▸ **AIM OF THE EXERCISE**
Reproduce verbatim the passage of the lecture transcript below, starting with "That is what" and going on through "this already exists.".

___ EXCERPTED TEXT

That is what a foot looks like. So these little details make a big difference, as you can see. So this is a really cool, or two really cool new things. New things tend to have wrinkles, though. Problem number one is after I shared on Twitter Sebastian's approach, Ben Poole, who's a Google brain, I think, if I remember correctly, pointed out that this already exists.

He thinks it's the same as what's shown in this paper, which is a diffusion model for text-to-speech. I haven't read the paper yet to check whether it's got all the different options or whether it's checked them all out like this. So maybe this is reinventing something that already existed and putting it into a new field, which would still be interesting.

Anyway, so hopefully, folks, on the forum, you can help figure out whether this paper is actually showing the same thing or not. And then the other interesting thing was John Robinson got back in touch on the forum and said, "Oh, actually, that tree video doesn't actually do what we think it does at all.

There's a bug in his code, and despite the bug, it accidentally worked really well." So now we're in this interesting question of trying to figure out, "Oh, how did he create such a beautiful video by mistake?" And okay, so reverse engineering exactly what the bug did, and then figuring out how to do that more intentionally.

And this is great, right? It's really good to have a lot of people working on something, and the bugs often, yeah, they tell us about new ideas. So that's very interesting. So watch this space where we find out what John actually did and how it worked so well. And then something that I just saw like two hours ago in the forum, which I had never thought of before, but I thought of something a little bit similar.

Rakhil Prashanth said like, "Well, what if we took this?" So as you can see, all the students are really bouncing ideas of each other. It's like, "Oh, it's interesting. We're doing different things with a guidance scale. What if we take the guidance scale, and rather than keeping it at 7.5 all the time, let's reduce it." And this is a little bit similar to something I suggested to John over a few weeks ago where I said he was doing some stuff with like modifying gradients based on additional loss functions.

And I said to him, "Maybe you should just use them like occasionally at the start." Because I think the key thing is once the model kind of knows roughly what image it's trying to draw, even if it's noisy, you can let it do its thing. And this is exactly what's happening here is Rakhil's idea is to say, "Well, let's decrease the guidance scale." So at the end, it's basically zero.

And so once it kind of is in going in the right direction, we let it do its thing. So this little doggy is with the normal 7.5 guidance scale. Now have a look, for example, its eye here. It's pretty uninteresting, pretty flat. And if I go to the next one, as you can see now, actually look at the eye.

That's a proper eye before, totally glassy, black, now proper eye. Or like look at all this fur, very textured, previously very out of focus. So this is again a new technique. So I love this. You folks are trying things out, and some things are working, and some things not working, and that's all good.

______
___ DATA PROVIDED

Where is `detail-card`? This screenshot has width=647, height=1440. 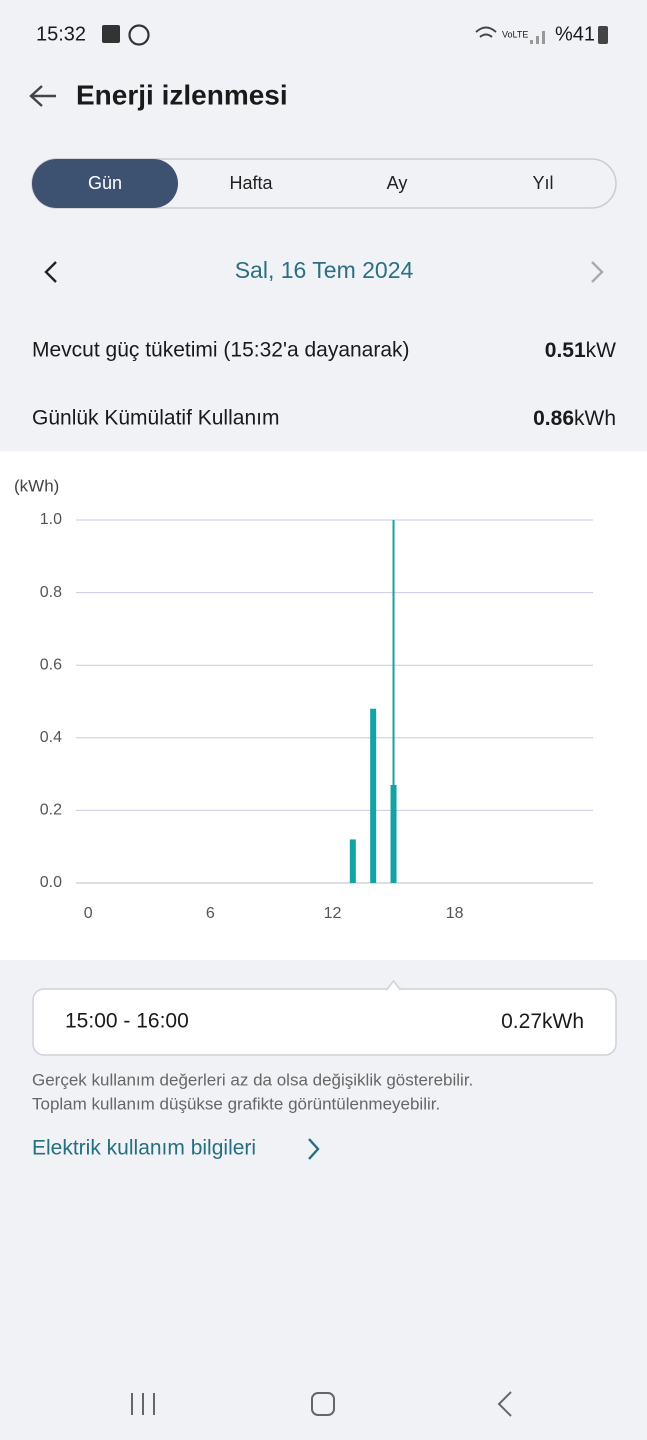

______

▸ **EXPECTED ANSWER**
That is what a foot looks like. So these little details make a big difference, as you can see. So this is a really cool, or two really cool new things. New things tend to have wrinkles, though. Problem number one is after I shared on Twitter Sebastian's approach, Ben Poole, who's a Google brain, I think, if I remember correctly, pointed out that this already exists.